Open vext01 opened 1 year ago

vext01 commented 1 year ago

At any time, the process being traced could be interrupted by an asynchronous event (signal handler, context switch etc.), transferring execution elsewhere. In a PT packetstream, this is indicated by a FUP (flow update) packet.

At the time of writing, I'm about to add support for the simplest of such cases: where execution is diverted to some untraceable code external to the "interpreter code" for a while, before eventually returning back to the interpreter where we were interrupted. In this case we will simply ignore the interruption (we simply look for a [FUP, TIP.PGD, TIP.PGE] sequence with no other control flow events mixed in and ignore it)

But in general, a FUP could go anywhere, including back into the interpreter itself. Arguably it's never(?) useful to copy interruptions over into the trace IR and have those compiled-in to the executable trace. However, in order to exclude the interruption from the trace, we would need to ability to identify the end of the interruption. I'm not sure how hard that is in general.

vext01 commented 1 year ago

What makes generally handling FUP hard is that our decoder is eager and will try to get as far in the control flow as it can without asking the packet stream for more packets.

For example, if we have three IR blocks A, B and C that codegen to three MIR blocks at address ranges [0, 9], [10, 19] and [20, 29]. If A unconditionally jumps to B, and B unconditionally jumps to C, then the PT decoder is able to infer this statically without asking for packets.

Our decoder is an iterator. In the above scenario, it would have yielded block A, B and C in turn (back to the consumer, which is the trace compiler). But upon finding where to go after C, we may encounter a FUP packet telling us that there was an interrupt at address 3 (in the middle of A). This is problematic, as by the time we see this, the iterator has already lied to the consumer!

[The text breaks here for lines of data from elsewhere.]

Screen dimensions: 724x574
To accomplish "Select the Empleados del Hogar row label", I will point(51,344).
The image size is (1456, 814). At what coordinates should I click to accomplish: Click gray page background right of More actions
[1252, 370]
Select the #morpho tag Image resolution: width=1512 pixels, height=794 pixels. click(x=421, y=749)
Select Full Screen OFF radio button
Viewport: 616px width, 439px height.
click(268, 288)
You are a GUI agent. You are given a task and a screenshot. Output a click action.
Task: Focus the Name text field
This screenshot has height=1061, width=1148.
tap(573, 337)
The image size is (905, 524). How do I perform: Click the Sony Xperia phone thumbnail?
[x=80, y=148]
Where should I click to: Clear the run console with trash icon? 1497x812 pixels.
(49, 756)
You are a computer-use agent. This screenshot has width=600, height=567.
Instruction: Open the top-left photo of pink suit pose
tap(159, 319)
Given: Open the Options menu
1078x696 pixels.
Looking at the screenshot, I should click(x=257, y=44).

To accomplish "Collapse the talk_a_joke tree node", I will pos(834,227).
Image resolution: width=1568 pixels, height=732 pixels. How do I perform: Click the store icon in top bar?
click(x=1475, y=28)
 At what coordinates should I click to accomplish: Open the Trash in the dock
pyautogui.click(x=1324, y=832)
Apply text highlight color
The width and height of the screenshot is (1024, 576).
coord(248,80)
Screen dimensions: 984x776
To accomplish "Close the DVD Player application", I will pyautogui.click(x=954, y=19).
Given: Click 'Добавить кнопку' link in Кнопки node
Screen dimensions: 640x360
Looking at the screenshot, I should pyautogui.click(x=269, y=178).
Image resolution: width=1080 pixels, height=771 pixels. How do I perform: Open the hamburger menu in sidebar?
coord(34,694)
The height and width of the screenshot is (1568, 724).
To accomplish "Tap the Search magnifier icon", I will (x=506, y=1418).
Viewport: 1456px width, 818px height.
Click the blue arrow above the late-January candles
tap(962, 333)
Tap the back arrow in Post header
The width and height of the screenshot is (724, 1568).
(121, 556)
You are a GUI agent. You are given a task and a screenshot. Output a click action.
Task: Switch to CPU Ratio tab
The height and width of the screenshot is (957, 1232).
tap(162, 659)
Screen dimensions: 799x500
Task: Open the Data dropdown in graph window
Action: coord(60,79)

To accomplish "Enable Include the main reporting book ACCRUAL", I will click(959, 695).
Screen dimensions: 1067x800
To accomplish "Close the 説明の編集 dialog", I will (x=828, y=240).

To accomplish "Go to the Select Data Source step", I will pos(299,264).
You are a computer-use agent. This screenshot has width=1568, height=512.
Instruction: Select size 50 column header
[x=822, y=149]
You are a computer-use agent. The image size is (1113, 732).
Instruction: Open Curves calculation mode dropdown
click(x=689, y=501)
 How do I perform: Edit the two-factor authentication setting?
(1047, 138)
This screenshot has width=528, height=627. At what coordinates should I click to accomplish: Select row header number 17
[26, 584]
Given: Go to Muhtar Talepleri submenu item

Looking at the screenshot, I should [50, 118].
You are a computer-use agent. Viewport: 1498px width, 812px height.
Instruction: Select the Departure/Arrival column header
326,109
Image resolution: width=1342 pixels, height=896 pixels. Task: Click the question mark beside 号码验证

I wonder if we need some kind of "peeking" strategy, where the iterator always has the next control flow event buffered in case it's a FUP... If it is a FUP, it can check the address of the interruption and know which block is interrupted, before jumping the gun an yielding incorrect blocks.

I can also foresee a situation where TNT decisions of the interruption are misinterpreted as decisions in the "regular" control flow path...

ltratt commented 1 year ago

Just because the interface we expose is an iterator doesn't mean the underlying thing needs to iterate one element at a time. It can search arbitrarily far forwards so long as it provides a simple "one element a a time" API to the user.

vext01 commented 1 year ago

indeed.

vext01 commented 1 year ago

From the top of my head, libipt peeks one "control flow event" ahead.